Job – Show every line in the listing that contains the word "text", matching case exactly.

Provided records –
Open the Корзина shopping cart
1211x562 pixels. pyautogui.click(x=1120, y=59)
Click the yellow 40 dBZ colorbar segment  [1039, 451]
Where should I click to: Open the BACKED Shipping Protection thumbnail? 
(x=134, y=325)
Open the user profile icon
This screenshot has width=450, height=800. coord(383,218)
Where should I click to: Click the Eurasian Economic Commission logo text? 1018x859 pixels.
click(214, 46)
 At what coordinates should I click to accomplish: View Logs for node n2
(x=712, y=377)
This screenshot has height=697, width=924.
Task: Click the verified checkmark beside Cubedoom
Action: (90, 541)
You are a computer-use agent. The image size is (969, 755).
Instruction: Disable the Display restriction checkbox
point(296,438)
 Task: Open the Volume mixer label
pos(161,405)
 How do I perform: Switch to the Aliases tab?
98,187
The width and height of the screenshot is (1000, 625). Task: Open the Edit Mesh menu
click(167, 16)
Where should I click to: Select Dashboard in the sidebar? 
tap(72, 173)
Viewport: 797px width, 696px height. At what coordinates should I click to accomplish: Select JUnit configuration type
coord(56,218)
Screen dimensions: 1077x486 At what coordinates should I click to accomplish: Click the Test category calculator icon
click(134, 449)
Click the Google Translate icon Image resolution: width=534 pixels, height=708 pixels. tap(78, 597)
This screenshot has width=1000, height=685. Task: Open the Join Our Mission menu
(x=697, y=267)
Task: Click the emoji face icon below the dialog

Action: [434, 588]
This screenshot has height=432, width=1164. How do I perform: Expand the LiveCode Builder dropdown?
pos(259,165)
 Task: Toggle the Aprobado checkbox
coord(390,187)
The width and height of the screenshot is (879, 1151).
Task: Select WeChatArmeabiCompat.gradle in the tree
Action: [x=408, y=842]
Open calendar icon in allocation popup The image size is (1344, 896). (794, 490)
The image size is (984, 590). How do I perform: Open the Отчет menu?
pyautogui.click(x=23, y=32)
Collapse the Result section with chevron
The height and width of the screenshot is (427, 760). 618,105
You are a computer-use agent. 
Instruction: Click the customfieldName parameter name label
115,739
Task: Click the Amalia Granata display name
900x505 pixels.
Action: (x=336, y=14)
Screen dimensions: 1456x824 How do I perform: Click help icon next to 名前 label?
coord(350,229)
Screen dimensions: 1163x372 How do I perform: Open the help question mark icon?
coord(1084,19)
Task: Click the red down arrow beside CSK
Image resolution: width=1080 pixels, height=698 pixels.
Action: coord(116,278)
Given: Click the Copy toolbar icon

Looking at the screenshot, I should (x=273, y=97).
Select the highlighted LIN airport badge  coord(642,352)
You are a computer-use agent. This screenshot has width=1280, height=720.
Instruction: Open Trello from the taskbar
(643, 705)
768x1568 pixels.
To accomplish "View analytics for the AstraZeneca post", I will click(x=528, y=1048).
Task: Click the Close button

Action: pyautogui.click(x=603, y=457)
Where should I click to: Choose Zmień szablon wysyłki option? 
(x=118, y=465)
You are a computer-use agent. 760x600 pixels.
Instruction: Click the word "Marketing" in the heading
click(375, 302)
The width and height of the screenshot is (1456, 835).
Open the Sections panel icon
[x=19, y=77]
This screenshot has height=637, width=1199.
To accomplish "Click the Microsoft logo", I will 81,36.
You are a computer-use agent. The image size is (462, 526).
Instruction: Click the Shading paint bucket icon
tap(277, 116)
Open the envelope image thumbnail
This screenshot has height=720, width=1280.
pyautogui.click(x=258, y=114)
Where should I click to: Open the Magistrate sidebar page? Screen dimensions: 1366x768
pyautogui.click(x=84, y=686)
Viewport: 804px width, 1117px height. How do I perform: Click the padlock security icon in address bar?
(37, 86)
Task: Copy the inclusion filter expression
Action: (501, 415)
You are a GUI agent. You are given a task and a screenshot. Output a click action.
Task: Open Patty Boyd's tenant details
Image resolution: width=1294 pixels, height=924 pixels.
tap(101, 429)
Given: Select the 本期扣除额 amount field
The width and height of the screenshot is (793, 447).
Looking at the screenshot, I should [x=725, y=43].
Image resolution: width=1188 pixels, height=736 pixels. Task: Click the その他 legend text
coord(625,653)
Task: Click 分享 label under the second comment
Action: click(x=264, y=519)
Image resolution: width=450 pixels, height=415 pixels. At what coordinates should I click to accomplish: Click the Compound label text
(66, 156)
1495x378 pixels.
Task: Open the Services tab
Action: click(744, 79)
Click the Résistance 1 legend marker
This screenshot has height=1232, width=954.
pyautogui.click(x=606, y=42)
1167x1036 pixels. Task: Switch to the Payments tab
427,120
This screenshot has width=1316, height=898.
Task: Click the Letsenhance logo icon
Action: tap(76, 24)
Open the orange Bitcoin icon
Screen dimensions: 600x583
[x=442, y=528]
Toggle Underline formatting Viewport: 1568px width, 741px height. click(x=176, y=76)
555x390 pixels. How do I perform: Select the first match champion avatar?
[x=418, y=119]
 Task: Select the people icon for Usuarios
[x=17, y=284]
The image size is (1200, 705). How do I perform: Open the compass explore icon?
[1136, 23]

Final result –
Where should I click to: Click the Eurasian Economic Commission logo text? 1018x859 pixels.
Image resolution: width=1188 pixels, height=736 pixels. Task: Click the その他 legend text
Image resolution: width=450 pixels, height=415 pixels. At what coordinates should I click to accomplish: Click the Compound label text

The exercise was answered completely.